Watkins Center for Student-Athlete Excellence now open
Originally published in UNH Magazine—Spring/Summer 2015 Issue
WRITTEN BY: Kristin Waterfield Duisberg | Communications and Public Affairs
With teams that perennially perform at or near the top of numerous national measures of academic success, UNH has long emphasized the student in student-athlete. And now, there’s a dedicated space on campus where student-athletes can work out their minds between games and practices, trips to the weight room and treatments in the athletic training rom: the Watkins Center for Student-Athlete Excellence.
Located on the second floor of the Field House in space once occupied by five decommissioned squash courts, the new center is open to athletes on the university’s 20 Division I athletic teams as well as students who compete with the UNH-based Northeast Passage adaptive sports program. The wi-fi-enabled space includes a main reading room, modeled after Dimond Library, that provides study space for 72 students, a breakout room for small group study and four offices.
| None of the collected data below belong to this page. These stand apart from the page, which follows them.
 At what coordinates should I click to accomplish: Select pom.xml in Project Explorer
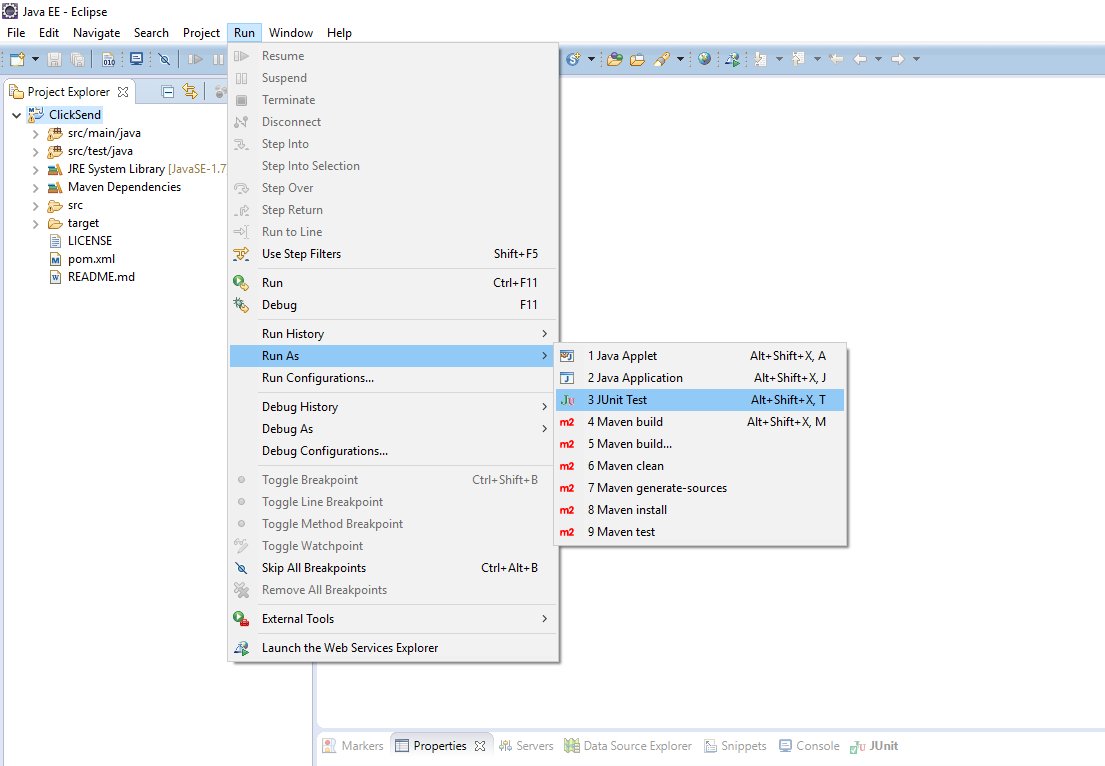pyautogui.click(x=91, y=259)
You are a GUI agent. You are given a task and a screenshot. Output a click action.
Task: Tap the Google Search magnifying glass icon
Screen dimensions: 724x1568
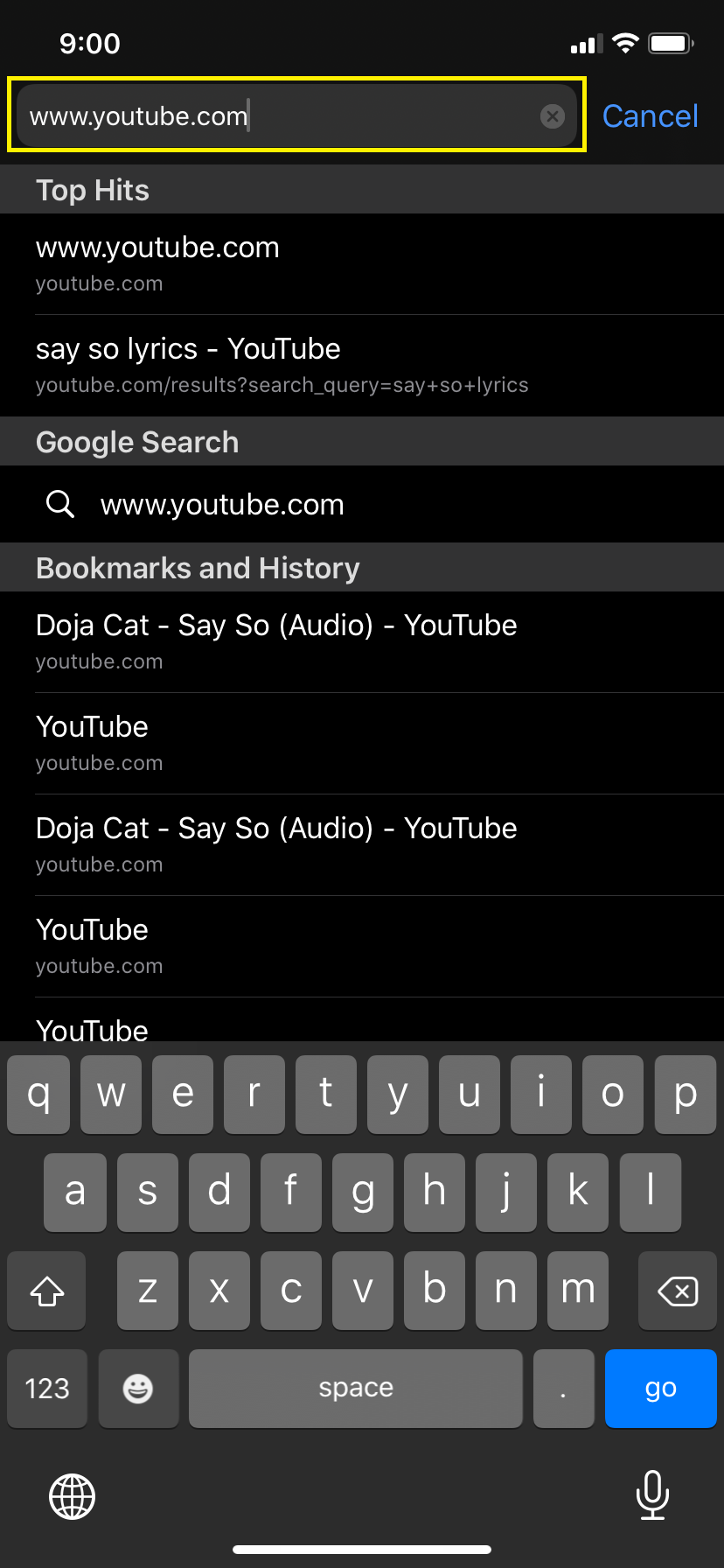tap(60, 504)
A key piece of the university’s overall emphasis on “the whole student,” the facility boasts academic support staff and life skills staff as well as advisers and tutors.
Student-athletes, UNH staff and many of the donors whose generosity made the privately funded space possible were on hand for the official opening of the center on April 14. UNH President Mark Huddleston and athletic director Marty Scarano both acknowledged the Watkins Family Foundation, which provided the lead gift for the $1.9 million facility, and G. Chris Watkins spoke about his vision for the space. “The center will enhance an already great track record of students performing well academically and athletically,” he said.
Men’s ice hockey player Harry Quast ’16 was one of several student-athletes who spoke about the importance of the new center—as well as the gifts that brought it into being. “Just saying thank you for such an unbelievable space hardly seems like enough,” he said. “Your incredibly selfless donations not only affect the athletes here now, but the future athletes who will be lucky enough to wear the UNH logo on their jerseys.”